3. Positive feedback loop involving AMPK and CLYBL acetylation links metabolic rewiring and inflammatory responses.
The study identifies an AMPK–CLYBL acetylation positive feedback loop that drives inflammatory macrophage metabolism and cytokine release, with SIRT2 as a key mediator. Inhibition of CLYBL K154 acetylation reduced monocyte infiltration and attenuated cardiac remodeling, highlighting a therapeutic immunometabolic target.
Impact: Reveals a previously unrecognized immunometabolic switch that connects TLR signaling, AMPK signaling, and protein acetylation to cardiac remodeling, suggesting new anti-inflammatory strategies relevant to cardiovascular disease.
Clinical Implications: While preclinical, targeting the AMPK–CLYBL–SIRT2 axis could modulate macrophage-driven inflammation and adverse remodeling in ischemic or inflammatory heart disease.
Key Findings
- CLYBL K154 acetylation is required for inflammatory macrophage metabolic reprogramming; blocking it restricts pro-inflammatory factor release.
- A TLR-triggered AMPK–CLYBL acetylation positive feedback loop (AMPK hypophosphorylation, CLYBL hyperacetylation) was identified, with SIRT2 bridging AMPK phosphorylation and CLYBL acetylation.
- CLYBL hypoacetylation reduced monocyte infiltration and alleviated cardiac remodeling in vivo.
Methodological Strengths
- Mechanistic dissection across molecular (post-translational modification), cellular, and in vivo remodeling endpoints
- Identification of a defined targetable node (CLYBL K154 acetylation) within an AMPK–SIRT2 pathway
Limitations
- Preclinical study; human validation and safety/efficacy data are lacking
- Specificity and off-target effects of modulating CLYBL acetylation in complex tissues remain to be defined
Future Directions: Validate the AMPK–CLYBL–SIRT2 axis in human tissues; develop selective modulators of CLYBL acetylation; test therapeutic impact in ischemia-reperfusion and heart failure models.
Metabolic rewiring underlies effective macrophages defense to respond disease microenvironment.

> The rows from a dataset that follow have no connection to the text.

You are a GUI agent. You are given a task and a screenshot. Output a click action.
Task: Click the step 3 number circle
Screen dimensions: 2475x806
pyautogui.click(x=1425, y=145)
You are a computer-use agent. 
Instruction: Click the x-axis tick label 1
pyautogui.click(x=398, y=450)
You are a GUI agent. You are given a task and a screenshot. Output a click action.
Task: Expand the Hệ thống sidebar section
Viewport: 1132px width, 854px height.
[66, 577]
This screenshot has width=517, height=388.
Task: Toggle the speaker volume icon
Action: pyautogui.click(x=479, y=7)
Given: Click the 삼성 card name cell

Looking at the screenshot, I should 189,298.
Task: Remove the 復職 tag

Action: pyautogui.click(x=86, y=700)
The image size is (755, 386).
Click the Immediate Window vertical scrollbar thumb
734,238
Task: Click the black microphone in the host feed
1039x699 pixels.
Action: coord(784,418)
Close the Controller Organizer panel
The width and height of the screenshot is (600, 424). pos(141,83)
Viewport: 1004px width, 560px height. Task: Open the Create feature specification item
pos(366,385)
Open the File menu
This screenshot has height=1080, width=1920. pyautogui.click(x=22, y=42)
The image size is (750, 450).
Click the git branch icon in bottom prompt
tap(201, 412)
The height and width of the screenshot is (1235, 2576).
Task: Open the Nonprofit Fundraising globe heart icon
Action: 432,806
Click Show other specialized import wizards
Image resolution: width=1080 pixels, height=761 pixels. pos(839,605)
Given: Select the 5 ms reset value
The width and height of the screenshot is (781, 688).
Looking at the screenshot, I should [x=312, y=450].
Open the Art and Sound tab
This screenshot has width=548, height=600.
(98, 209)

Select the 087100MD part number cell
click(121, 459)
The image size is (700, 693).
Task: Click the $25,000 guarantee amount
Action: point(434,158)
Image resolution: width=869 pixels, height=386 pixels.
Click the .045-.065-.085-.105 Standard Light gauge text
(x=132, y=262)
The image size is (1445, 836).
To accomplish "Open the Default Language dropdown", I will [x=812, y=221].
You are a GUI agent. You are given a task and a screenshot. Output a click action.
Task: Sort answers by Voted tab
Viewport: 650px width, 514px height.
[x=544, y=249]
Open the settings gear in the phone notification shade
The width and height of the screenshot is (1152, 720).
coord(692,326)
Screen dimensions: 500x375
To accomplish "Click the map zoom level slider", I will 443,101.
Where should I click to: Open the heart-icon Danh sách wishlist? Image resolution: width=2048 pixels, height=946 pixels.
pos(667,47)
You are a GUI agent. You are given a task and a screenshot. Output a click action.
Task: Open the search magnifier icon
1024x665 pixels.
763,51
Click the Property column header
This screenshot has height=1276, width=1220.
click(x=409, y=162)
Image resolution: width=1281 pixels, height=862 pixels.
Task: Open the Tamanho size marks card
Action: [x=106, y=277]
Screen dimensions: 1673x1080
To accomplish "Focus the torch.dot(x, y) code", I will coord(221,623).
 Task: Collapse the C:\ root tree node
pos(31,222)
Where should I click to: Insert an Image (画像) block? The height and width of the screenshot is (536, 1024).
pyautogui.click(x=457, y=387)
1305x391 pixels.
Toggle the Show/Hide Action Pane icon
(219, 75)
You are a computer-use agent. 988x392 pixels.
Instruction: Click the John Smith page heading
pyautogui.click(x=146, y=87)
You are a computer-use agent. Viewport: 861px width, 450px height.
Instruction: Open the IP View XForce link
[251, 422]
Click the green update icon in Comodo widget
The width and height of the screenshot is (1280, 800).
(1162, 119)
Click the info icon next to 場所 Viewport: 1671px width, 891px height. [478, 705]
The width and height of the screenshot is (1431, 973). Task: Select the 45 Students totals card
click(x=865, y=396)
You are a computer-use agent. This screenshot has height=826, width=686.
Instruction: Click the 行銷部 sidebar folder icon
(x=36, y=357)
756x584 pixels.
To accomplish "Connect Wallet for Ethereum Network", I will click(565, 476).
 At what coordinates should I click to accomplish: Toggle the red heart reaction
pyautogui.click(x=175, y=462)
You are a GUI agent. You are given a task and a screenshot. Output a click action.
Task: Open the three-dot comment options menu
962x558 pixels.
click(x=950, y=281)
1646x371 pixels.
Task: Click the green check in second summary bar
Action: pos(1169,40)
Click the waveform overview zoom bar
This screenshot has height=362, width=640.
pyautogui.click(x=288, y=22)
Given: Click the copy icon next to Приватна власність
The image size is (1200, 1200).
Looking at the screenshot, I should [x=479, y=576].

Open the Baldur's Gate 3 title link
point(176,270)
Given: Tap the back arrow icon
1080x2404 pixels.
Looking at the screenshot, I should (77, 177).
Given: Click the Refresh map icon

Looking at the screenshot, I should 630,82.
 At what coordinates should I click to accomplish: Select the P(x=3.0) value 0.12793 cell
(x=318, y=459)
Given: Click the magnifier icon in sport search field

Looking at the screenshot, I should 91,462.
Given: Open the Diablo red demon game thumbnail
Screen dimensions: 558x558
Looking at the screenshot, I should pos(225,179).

However, the underlying mechanisms driving metabolic rewiring to enhance macrophage effector functions remain unclear. Here, we demonstrated that the metabolic reprogramming in inflammatory macrophages depended on the acetylation of CLYBL, a citramalyl-CoA lyase, at lysine 154 (K154), and blocking CLYBL-K154 acetylation restricted the release of pro-inflammatory factors. Mechanistically, we found a crucial AMPK-CLYBL acetylation positive feedback loop, triggered by toll-like receptors (TLRs), involving AMPK hypophosphorylation and CLYBL hyperacetylation. The deacetylase enzyme SIRT2 acted as the bridge between AMPK phosphorylation and CLYBL acetylation, thereby regulating macrophage polarization and the release of pro-inflammatory cytokines. Furthermore, CLYBL hypoacetylation decreased monocyte infiltration, thereby alleviating cardiac remodeling. These findings suggest that the AMPK-CLYBL acetylation positive feedback loop serves as a metabolic switch driving inflammatory response and inhibiting CLYBL-K154 acetylation may offer a promising therapeutic strategy for inflammatory response-related disorders.